A Turkish court on Tuesday ordered that six human rights activists including Amnesty International’s Turkey director remain in custody for allegedly aiding a “terror” group, in a case the rights watchdog called a “travesty of justice.”
Idil Eser, head of Amnesty in Turkey, was detained on July 5 with seven activists and two foreign trainers during a digital security and information management workshop on an island south of Istanbul. “Six were remanded in custody and four released on judicial control,” Amnesty’s Turkey researcher Andrew Gardner told AFP.
Prosecutors accuse them of “committing a crime in the name of a terror organization without being a member,” he said. Their detention sparked international alarm and amplified fears of declining freedom of expression under President Recep Tayyip Erdogan.
The ruling came a day after the activists, who have not yet been formally charged, gave statements to prosecutors at an Istanbul court for the first time since their detention.
Eight of the 10 initially detained are Turkish rights activists, including Ilknur Ustun of the Women’s Coalition and Veli Acu of the Human Rights Agenda Association. The other two are a German and a Swede who were leading the digital information workshop and they remain in pre-trial detention.
Berlin slammed as “unjustified” the detention of the German national. “We stand in solidarity with Peter Steudtner whose detention in Turkey is unjustified and will advocate for him on all levels,” Chancellor Angela Merkel’s spokesman Steffen Seibert tweeted.
The German foreign ministry issued a separate statement condemning the detention of the six activists, calling for their “quick release from custody.”
“Linking a fighter and spokesman for human rights and democracy like Peter Steudtner to supporters of terrorists is wrong,” a ministry spokeswoman said in a statement. Sweden’s foreign ministry was “concerned by the detention of a Swedish national,” a spokesman told AFP, adding: “We are looking into the accusations.”
Gardner said the court verdict was a “shocking travesty of justice.”
“It is politically motivated targeting not just of these six human rights defenders who have been remanded in pre-trial prison custody but it is taking aim at Turkey’s entire human rights movement,” he told AFP. “What we’ve learnt today is that defending human rights has become a crime in Turkey,” Gardner said. “This decision cannot be allowed to stand.”
Turkey’s leader said this month the activists were detained on a tip-off they were working against the government, comparing them to those involved in a failed coup in July last year. Gardner earlier said the meeting had been a “routine” workshop and there was nothing suspicious about it.

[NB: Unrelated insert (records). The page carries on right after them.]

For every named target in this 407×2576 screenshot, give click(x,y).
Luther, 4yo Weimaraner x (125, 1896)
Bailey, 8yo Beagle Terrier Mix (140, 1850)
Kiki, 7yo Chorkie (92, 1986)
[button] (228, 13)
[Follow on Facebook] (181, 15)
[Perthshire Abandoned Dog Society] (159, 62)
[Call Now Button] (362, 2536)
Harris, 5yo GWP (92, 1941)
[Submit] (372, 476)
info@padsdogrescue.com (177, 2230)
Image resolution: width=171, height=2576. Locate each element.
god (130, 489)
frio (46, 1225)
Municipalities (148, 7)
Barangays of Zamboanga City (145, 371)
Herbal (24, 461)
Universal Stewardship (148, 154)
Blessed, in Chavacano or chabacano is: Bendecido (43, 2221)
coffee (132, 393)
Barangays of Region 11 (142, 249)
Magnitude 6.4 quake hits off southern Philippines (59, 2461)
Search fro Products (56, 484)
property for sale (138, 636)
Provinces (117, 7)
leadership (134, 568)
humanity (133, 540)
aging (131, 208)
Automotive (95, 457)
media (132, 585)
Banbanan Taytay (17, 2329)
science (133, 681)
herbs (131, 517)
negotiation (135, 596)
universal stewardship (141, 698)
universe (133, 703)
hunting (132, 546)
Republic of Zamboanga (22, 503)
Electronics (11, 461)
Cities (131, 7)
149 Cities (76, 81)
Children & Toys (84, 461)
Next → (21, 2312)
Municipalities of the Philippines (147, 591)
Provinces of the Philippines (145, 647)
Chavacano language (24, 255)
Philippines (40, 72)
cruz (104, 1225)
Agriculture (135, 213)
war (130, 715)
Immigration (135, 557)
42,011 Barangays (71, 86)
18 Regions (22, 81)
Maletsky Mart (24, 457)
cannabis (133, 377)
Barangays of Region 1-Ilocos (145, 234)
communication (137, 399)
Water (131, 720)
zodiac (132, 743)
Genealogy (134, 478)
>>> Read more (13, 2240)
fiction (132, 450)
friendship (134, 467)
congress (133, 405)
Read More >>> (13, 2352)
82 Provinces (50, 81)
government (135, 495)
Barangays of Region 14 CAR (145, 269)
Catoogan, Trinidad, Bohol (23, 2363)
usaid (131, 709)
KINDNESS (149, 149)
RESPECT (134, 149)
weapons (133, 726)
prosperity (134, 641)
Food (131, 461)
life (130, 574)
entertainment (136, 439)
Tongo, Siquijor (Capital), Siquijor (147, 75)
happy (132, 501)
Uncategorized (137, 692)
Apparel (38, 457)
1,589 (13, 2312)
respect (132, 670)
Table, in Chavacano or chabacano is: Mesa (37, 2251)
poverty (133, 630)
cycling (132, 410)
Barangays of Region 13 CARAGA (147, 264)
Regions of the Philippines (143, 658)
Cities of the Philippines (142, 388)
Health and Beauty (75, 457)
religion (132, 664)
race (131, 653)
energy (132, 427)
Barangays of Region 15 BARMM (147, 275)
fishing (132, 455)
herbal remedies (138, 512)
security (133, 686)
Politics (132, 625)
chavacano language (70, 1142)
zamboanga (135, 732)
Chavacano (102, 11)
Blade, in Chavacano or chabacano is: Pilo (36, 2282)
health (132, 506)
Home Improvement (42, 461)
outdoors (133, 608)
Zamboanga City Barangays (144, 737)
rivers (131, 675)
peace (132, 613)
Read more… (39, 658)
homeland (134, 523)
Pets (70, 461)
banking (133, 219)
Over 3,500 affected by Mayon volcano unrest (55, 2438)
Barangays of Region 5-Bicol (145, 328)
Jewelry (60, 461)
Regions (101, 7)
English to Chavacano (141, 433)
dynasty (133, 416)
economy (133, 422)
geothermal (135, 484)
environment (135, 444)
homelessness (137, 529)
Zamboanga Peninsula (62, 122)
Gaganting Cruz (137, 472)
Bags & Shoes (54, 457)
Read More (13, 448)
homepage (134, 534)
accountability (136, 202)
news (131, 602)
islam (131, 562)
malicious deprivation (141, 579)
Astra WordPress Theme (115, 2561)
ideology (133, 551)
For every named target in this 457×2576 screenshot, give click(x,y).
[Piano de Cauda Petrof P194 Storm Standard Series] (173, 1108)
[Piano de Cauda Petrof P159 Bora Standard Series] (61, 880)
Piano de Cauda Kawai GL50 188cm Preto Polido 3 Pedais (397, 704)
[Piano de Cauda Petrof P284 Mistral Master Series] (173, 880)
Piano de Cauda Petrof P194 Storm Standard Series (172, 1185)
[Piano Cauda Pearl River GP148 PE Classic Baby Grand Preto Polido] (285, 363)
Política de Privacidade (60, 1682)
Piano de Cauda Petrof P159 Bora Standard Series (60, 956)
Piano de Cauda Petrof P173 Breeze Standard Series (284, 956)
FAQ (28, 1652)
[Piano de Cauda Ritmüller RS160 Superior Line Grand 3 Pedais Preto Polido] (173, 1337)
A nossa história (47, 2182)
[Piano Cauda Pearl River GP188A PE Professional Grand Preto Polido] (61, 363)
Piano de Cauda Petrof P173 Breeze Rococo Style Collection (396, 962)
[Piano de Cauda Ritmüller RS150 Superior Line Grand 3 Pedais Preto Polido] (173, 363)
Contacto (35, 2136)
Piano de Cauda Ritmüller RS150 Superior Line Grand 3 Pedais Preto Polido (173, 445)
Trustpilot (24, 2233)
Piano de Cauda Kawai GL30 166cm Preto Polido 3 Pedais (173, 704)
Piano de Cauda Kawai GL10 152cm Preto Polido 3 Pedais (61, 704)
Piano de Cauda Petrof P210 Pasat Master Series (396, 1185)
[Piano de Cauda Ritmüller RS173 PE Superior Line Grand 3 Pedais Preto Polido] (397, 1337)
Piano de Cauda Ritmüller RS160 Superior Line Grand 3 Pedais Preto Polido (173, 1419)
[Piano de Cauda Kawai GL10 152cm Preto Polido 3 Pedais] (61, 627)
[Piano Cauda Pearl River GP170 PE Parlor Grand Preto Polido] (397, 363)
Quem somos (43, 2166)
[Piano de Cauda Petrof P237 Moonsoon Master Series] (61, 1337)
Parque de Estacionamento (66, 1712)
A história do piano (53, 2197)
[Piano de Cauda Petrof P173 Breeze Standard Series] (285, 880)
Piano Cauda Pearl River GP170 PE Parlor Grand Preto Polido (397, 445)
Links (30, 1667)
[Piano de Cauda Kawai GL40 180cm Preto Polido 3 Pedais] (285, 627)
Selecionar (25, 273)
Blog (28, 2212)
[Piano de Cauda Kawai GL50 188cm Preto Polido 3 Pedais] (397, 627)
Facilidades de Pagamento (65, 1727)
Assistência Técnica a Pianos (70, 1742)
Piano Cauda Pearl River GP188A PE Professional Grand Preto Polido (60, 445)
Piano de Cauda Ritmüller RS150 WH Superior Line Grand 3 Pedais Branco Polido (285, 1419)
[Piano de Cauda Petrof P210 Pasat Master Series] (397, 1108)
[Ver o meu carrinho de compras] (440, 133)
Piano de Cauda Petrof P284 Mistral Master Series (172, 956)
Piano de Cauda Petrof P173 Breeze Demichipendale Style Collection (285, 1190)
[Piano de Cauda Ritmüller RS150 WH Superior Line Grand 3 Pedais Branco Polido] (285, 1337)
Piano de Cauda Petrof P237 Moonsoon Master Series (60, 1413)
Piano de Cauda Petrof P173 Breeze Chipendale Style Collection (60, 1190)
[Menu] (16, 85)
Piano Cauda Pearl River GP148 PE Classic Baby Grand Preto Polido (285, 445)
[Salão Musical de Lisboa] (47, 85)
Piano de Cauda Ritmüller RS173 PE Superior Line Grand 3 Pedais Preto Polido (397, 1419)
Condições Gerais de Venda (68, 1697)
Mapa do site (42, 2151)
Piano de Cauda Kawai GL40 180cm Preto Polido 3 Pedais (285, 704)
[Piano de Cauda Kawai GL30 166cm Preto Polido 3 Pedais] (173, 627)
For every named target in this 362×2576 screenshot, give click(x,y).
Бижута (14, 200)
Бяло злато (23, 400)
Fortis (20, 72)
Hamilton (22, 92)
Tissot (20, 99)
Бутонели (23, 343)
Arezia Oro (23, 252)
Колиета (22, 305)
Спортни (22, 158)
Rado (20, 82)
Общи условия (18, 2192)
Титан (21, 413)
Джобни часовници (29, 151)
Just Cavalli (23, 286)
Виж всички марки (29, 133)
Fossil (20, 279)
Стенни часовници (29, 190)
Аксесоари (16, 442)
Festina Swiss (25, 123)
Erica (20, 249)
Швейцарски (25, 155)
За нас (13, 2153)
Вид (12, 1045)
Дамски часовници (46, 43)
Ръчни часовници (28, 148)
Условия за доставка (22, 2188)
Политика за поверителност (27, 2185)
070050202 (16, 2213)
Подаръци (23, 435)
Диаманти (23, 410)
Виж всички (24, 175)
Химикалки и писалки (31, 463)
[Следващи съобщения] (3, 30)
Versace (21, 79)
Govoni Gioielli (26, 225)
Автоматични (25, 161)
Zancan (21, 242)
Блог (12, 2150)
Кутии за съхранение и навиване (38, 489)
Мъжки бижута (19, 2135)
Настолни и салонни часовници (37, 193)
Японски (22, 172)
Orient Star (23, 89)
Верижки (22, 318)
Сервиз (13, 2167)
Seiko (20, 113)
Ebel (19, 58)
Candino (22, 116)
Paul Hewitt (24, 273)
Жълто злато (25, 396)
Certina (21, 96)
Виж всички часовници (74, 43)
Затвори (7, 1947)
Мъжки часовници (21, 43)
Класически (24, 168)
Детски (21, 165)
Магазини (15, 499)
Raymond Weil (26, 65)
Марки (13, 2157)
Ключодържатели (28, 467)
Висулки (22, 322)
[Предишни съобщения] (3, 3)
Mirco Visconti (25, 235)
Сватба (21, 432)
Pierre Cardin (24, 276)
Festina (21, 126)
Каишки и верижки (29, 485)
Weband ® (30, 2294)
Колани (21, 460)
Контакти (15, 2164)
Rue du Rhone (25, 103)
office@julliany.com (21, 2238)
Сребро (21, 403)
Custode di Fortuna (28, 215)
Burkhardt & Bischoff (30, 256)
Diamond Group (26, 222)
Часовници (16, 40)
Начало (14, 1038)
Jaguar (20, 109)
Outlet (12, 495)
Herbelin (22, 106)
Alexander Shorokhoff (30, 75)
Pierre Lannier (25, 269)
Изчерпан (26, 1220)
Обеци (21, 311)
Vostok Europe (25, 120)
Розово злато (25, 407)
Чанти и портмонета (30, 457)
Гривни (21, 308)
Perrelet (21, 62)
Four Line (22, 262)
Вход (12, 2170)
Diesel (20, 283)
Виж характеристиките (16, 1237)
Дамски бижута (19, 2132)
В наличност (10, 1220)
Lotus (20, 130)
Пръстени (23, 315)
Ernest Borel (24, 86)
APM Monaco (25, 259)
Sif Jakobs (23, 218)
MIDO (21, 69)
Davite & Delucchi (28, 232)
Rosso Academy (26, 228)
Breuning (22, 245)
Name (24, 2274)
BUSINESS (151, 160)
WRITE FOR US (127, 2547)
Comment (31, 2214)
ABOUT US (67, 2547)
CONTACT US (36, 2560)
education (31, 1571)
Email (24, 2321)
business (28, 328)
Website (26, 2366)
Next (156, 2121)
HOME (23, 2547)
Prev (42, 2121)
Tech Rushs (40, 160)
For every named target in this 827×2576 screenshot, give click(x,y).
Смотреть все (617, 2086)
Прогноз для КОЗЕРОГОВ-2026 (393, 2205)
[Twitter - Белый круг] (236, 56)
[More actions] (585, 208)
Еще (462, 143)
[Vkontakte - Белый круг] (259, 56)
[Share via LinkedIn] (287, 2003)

“What is absolutely crystal clear, 100 percent clear is this was a routine human rights workshop—the sort of workshop that happens all over Turkey, in fact the sort of workshop that happens all over the world,” he said.
Amnesty International called on world leaders to pressure Turkey into releasing the activists, saying the country was turning “increasingly rogue.”
John Dalhuisen, Europe chief for the global human rights watchdog, told AFP in London that the accusations against the activists including Amnesty’s Turkey director were “palpably absurd.”
“The Turkish prosecutor knows it, the judges know it, the Turkish government knows it and foreign governments know it as well,” he said. “The international community needs to be engaging with Turkey and articulating this relationship with Turkey as what it is: a relationship with an increasingly rogue and unreliable partner,” he said.
Turkish authorities have launched a massive crackdown on people suspected of links to a movement led by U.S.-based Muslim preacher Fethullah Gulen, who denies Ankara’s accusations of masterminding the attempted power grab.
Amnesty International’s Turkey chair Taner Kilic was also arrested last month, accused of links to Gulen. More than 50,000 people have been jailed and over 100,000 including judges, teachers, police and other state servants have been dismissed.
Gardner said before the court ruling that country director Eser remained “in good spirits.”
“She sent messages that as soon as she is released she wants to carry on from where she left off,” he said.